There were fears before the World Cup and now it is becoming a reality. Attendances at some of the games have been lower than expected and the blame is being firmly laid at the doorsteps of corporate, foreign and government ticket holders.
FIFA is said to be pleased with the overall attendances, which are slightly higher than at the same stage in Germany in 2006. But some of the figures are being disputed as games that have been declared sell outs, just 4 of the 11 so far, despite empty seats and boxes clearly visible to those attending.
“We have made some group sales to large organisations and companies, but some ticket holders have not come. We are not talking about unsold tickets, we are talking about sold tickets which have not been occupied,” said a FIFA spokesman.

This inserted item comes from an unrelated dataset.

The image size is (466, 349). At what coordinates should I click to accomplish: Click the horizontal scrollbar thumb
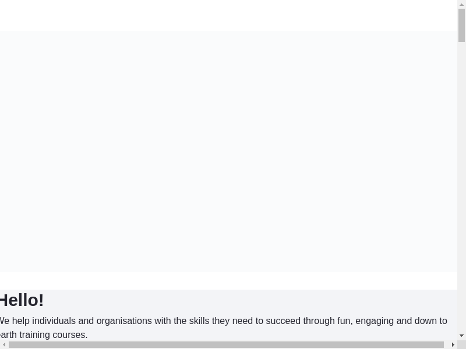tap(226, 345)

“What we have realised in our investigations is that some ticket holders, including international ticket holders, have not turned up. We clearly recognise this [the empty seats] but you have to recognise the bigger picture. It’s not nice to see empty seats in a stadium but the attendances are good.”
Sales of general tickets have been hampered by a lack of internet access amongst locals and a lack of football culture amongst the more affluent white population but the global recession has also had an impact on the sale of corporate hospitality packages, which have been a great source of income for host countries in the past.
Leading international corporate hospitality provider PROSKE group’s head of sports, Andreja Wieser, says: “Without doubt the economic down-turn has had an impact on the sale of hospitality seats reserved for corporations and sponsors at the 2010 FIFA World Cup in South Africa. The result of this will be that more unsold tickets will go back onto the open market. In such cases, the demand for lower end hospitality will be higher.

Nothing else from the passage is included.